TASK DIRECTIONS
Reproduce the following letter on changes in Shetland life in full, without altering any wording or punctuation.

SOURCE EXTRACT
※ ※ ※

Changes are not all bad
I came to live and work in Shetland 39 years ago. I first lived in Unst, and was one of three women who drove cars there, and the only woman who went to funerals.
I remember shopping in a big store in Lerwick, and when I produced my cheque card I was asked by a fellow Orcadian shop assistant if I did not have a driver’s licence. She would have been happier with that form of identification.
In school, teachers used the head teacher’s Christian name when they addressed him, and generally there was much less formality than in Orkney, where people of the older generation were addressed as Mr, Mrs, or Miss.
Discipline problems in school were rare. Church attendance was reasonably healthy, halls were as yet unlicensed and really enjoyable events featured variety concerts. One event I recall with great fondness was a box supper.
Weddings were hugely enjoyable events that called for total community participation and a tremendous degree of co-operation. Occasions like auld Yule was another example of visitors being welcomed into local homes.
We rarely locked houses or cars.
The boys played football for their own area in pre-ferry times. Parish Cup days were mega, and it would have been unthinkable that the visiting team would have left without partaking of the host team’s hospitality, something I witnessed very recently.
However, not all changes are bad. Tonight I decided to take a run into town and have a look at the events around the pier. I must say that I was very pleasantly surprised by what I did not see.
Apart from one sleeping young lady on a seat on da street, and one lonesome youth weaving an erratic gait, there were no drunks to be seen swabbing around the Esplanade area, and nobody throwing up in the lanes. In fact there was no evidence of any of the kind of anti-social behaviour that definitely featured 30 years ago.
Everyone coming off the pier was happy, smiling and compos mentis. And, yes, I’ll admit I was surprised – surprised but delighted. I venture to hope that improvements in the drinking area are in some part due to realistic education in school. I have no trouble at all with water into wine, the first miracle, after all.
Nor do I necessarily subscribe to the “early to bed and early to rise” bunch, for I fear that they will miss out on the many interesting people. As a fond grandparent of four amazing grandchildren growing up here, however, I am hugely concerned about the threat of drug damage to the upcoming generation.

※ ※ ※

DATA BELOW
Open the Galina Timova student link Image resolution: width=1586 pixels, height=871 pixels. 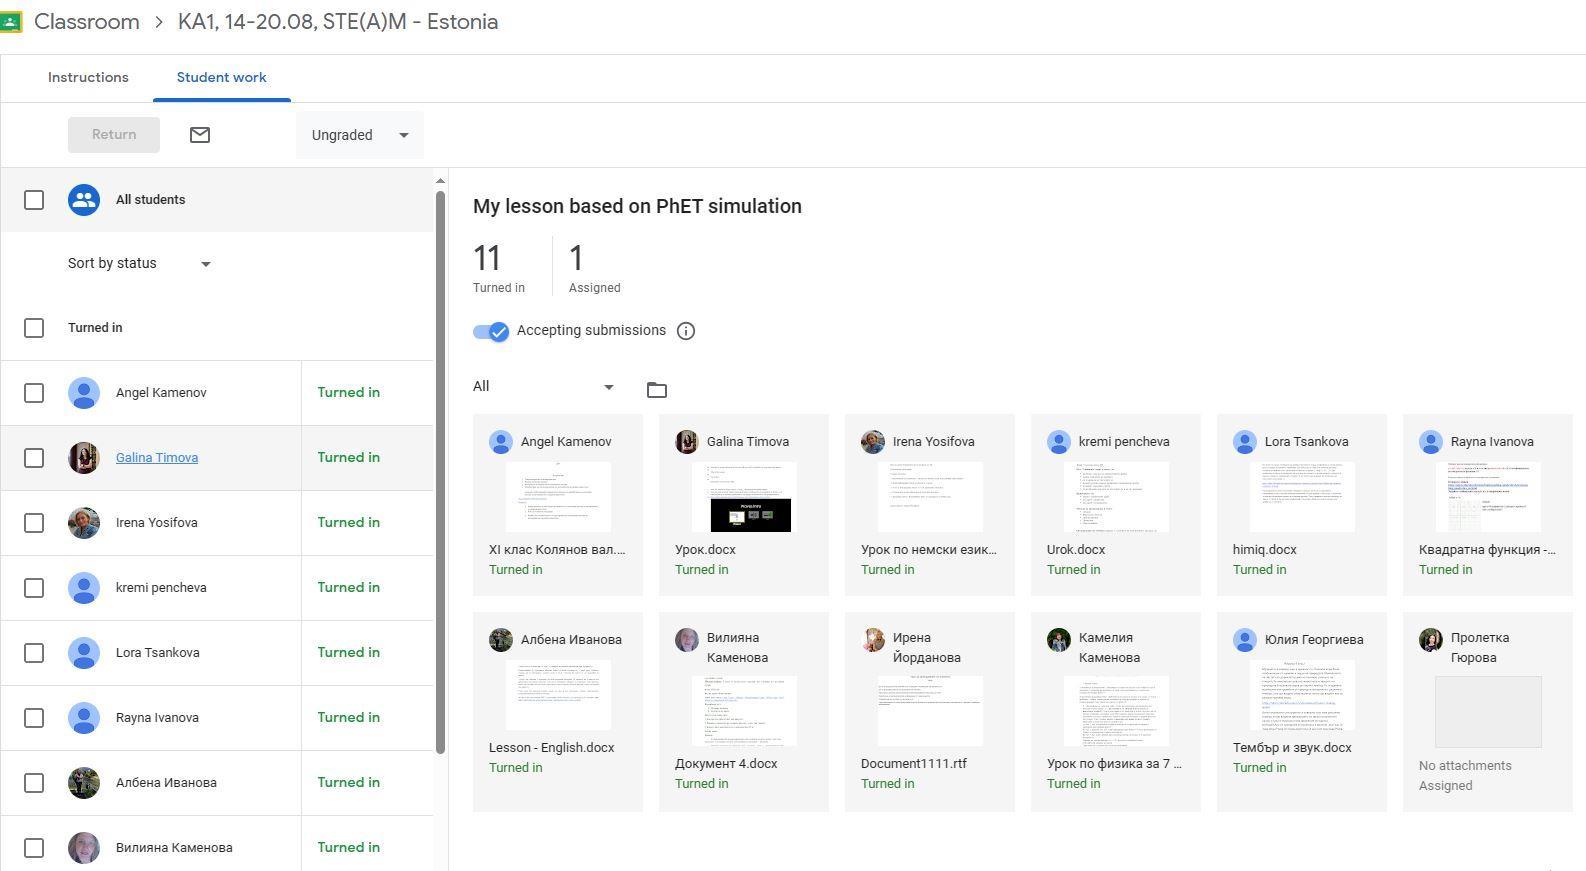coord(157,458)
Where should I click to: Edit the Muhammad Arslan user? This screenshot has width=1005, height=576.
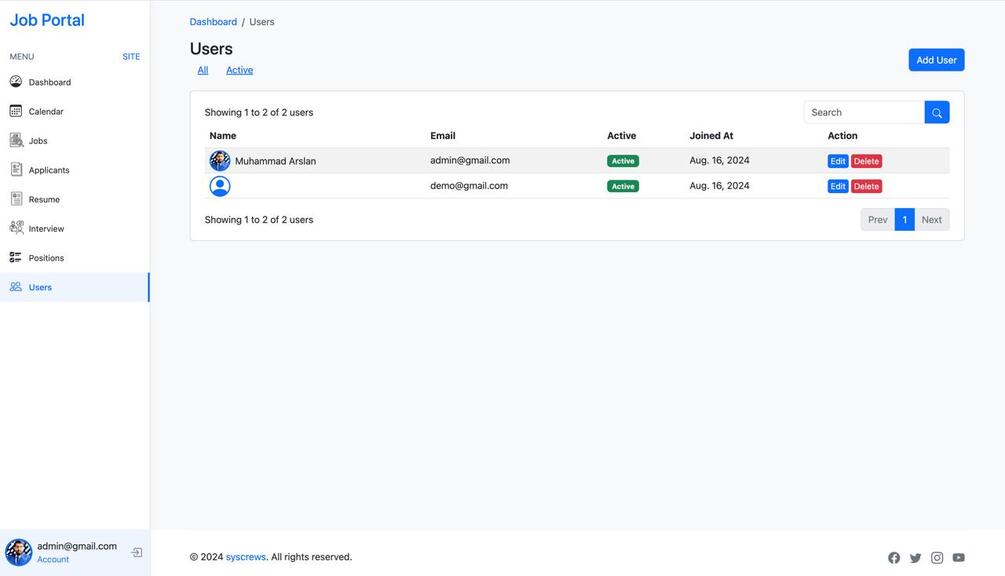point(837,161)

※ ※ ※

EXERCISE RESPONSE
Changes are not all bad
I came to live and work in Shetland 39 years ago. I first lived in Unst, and was one of three women who drove cars there, and the only woman who went to funerals.
I remember shopping in a big store in Lerwick, and when I produced my cheque card I was asked by a fellow Orcadian shop assistant if I did not have a driver’s licence. She would have been happier with that form of identification.
In school, teachers used the head teacher’s Christian name when they addressed him, and generally there was much less formality than in Orkney, where people of the older generation were addressed as Mr, Mrs, or Miss.
Discipline problems in school were rare. Church attendance was reasonably healthy, halls were as yet unlicensed and really enjoyable events featured variety concerts. One event I recall with great fondness was a box supper.
Weddings were hugely enjoyable events that called for total community participation and a tremendous degree of co-operation. Occasions like auld Yule was another example of visitors being welcomed into local homes.
We rarely locked houses or cars.
The boys played football for their own area in pre-ferry times. Parish Cup days were mega, and it would have been unthinkable that the visiting team would have left without partaking of the host team’s hospitality, something I witnessed very recently.
However, not all changes are bad. Tonight I decided to take a run into town and have a look at the events around the pier. I must say that I was very pleasantly surprised by what I did not see.
Apart from one sleeping young lady on a seat on da street, and one lonesome youth weaving an erratic gait, there were no drunks to be seen swabbing around the Esplanade area, and nobody throwing up in the lanes. In fact there was no evidence of any of the kind of anti-social behaviour that definitely featured 30 years ago.
Everyone coming off the pier was happy, smiling and compos mentis. And, yes, I’ll admit I was surprised – surprised but delighted. I venture to hope that improvements in the drinking area are in some part due to realistic education in school. I have no trouble at all with water into wine, the first miracle, after all.
Nor do I necessarily subscribe to the “early to bed and early to rise” bunch, for I fear that they will miss out on the many interesting people. As a fond grandparent of four amazing grandchildren growing up here, however, I am hugely concerned about the threat of drug damage to the upcoming generation.